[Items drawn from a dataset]
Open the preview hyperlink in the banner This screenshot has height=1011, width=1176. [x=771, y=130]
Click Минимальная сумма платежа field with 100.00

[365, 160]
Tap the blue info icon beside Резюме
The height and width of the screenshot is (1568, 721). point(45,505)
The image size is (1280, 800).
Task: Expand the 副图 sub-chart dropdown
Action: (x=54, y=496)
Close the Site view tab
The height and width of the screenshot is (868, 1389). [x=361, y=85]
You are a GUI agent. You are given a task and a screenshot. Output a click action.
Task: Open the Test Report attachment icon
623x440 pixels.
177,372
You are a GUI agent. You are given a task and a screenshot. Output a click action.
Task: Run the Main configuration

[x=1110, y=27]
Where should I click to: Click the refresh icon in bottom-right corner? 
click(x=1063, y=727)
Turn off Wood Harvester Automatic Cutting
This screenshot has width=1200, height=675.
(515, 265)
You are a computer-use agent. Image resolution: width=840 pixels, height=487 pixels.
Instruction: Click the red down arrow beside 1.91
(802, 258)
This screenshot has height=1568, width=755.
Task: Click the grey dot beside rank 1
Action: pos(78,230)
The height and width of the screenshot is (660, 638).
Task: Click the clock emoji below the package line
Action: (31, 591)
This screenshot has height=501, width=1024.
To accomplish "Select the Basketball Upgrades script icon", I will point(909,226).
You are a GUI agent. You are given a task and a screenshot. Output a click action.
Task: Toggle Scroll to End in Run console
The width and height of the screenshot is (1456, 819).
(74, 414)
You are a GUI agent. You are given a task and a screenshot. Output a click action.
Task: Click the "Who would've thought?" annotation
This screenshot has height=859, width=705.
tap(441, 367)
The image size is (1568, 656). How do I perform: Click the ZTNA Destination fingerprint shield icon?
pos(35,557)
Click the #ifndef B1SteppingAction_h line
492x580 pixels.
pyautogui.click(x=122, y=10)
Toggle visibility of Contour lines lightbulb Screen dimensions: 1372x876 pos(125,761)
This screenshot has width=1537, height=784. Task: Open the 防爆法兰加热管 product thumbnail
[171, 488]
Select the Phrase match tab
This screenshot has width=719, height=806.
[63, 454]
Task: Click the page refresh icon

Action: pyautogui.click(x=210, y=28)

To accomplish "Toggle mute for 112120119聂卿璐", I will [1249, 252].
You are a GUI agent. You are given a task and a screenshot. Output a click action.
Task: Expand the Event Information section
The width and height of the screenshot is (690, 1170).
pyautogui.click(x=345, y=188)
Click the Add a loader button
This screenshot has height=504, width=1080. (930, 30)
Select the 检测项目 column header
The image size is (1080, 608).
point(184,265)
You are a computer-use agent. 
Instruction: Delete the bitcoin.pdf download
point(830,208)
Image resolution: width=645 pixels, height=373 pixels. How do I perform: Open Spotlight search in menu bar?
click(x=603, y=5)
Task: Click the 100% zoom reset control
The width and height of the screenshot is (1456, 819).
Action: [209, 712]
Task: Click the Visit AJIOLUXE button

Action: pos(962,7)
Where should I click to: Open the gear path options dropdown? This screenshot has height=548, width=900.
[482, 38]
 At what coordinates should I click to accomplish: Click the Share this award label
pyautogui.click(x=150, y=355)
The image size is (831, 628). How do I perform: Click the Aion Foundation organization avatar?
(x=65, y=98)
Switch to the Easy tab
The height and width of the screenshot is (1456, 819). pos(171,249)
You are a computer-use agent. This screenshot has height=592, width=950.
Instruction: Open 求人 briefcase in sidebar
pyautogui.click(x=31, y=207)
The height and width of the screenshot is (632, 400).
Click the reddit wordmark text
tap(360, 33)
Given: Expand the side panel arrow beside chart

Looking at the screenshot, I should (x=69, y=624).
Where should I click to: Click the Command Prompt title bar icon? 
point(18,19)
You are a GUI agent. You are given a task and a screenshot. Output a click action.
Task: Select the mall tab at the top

Task brief:
Return all of the rows above verbatim, with no changes.

Output of the task:
Open the preview hyperlink in the banner This screenshot has height=1011, width=1176. [x=771, y=130]
Click Минимальная сумма платежа field with 100.00

[365, 160]
Tap the blue info icon beside Резюме
The height and width of the screenshot is (1568, 721). point(45,505)
The image size is (1280, 800).
Task: Expand the 副图 sub-chart dropdown
Action: (x=54, y=496)
Close the Site view tab
The height and width of the screenshot is (868, 1389). [x=361, y=85]
You are a GUI agent. You are given a task and a screenshot. Output a click action.
Task: Open the Test Report attachment icon
623x440 pixels.
177,372
You are a GUI agent. You are given a task and a screenshot. Output a click action.
Task: Run the Main configuration

[x=1110, y=27]
Where should I click to: Click the refresh icon in bottom-right corner? 
click(x=1063, y=727)
Turn off Wood Harvester Automatic Cutting
This screenshot has width=1200, height=675.
(515, 265)
You are a computer-use agent. Image resolution: width=840 pixels, height=487 pixels.
Instruction: Click the red down arrow beside 1.91
(802, 258)
This screenshot has height=1568, width=755.
Task: Click the grey dot beside rank 1
Action: pos(78,230)
The height and width of the screenshot is (660, 638).
Task: Click the clock emoji below the package line
Action: (31, 591)
This screenshot has height=501, width=1024.
To accomplish "Select the Basketball Upgrades script icon", I will point(909,226).
You are a GUI agent. You are given a task and a screenshot. Output a click action.
Task: Toggle Scroll to End in Run console
The width and height of the screenshot is (1456, 819).
(74, 414)
You are a GUI agent. You are given a task and a screenshot. Output a click action.
Task: Click the "Who would've thought?" annotation
This screenshot has height=859, width=705.
tap(441, 367)
The image size is (1568, 656). How do I perform: Click the ZTNA Destination fingerprint shield icon?
pos(35,557)
Click the #ifndef B1SteppingAction_h line
492x580 pixels.
pyautogui.click(x=122, y=10)
Toggle visibility of Contour lines lightbulb Screen dimensions: 1372x876 pos(125,761)
This screenshot has width=1537, height=784. Task: Open the 防爆法兰加热管 product thumbnail
[171, 488]
Select the Phrase match tab
This screenshot has width=719, height=806.
[63, 454]
Task: Click the page refresh icon

Action: pyautogui.click(x=210, y=28)

To accomplish "Toggle mute for 112120119聂卿璐", I will [1249, 252].
You are a GUI agent. You are given a task and a screenshot. Output a click action.
Task: Expand the Event Information section
The width and height of the screenshot is (690, 1170).
pyautogui.click(x=345, y=188)
Click the Add a loader button
This screenshot has height=504, width=1080. (930, 30)
Select the 检测项目 column header
The image size is (1080, 608).
point(184,265)
You are a computer-use agent. 
Instruction: Delete the bitcoin.pdf download
point(830,208)
Image resolution: width=645 pixels, height=373 pixels. How do I perform: Open Spotlight search in menu bar?
click(x=603, y=5)
Task: Click the 100% zoom reset control
The width and height of the screenshot is (1456, 819).
Action: [209, 712]
Task: Click the Visit AJIOLUXE button

Action: pos(962,7)
Where should I click to: Open the gear path options dropdown? This screenshot has height=548, width=900.
[482, 38]
 At what coordinates should I click to accomplish: Click the Share this award label
pyautogui.click(x=150, y=355)
The image size is (831, 628). How do I perform: Click the Aion Foundation organization avatar?
(x=65, y=98)
Switch to the Easy tab
The height and width of the screenshot is (1456, 819). pos(171,249)
You are a computer-use agent. This screenshot has height=592, width=950.
Instruction: Open 求人 briefcase in sidebar
pyautogui.click(x=31, y=207)
The height and width of the screenshot is (632, 400).
Click the reddit wordmark text
tap(360, 33)
Given: Expand the side panel arrow beside chart

Looking at the screenshot, I should (x=69, y=624).
Where should I click to: Click the Command Prompt title bar icon? 
point(18,19)
You are a GUI agent. You are given a task and a screenshot. Output a click action.
Task: Select the mall tab at the top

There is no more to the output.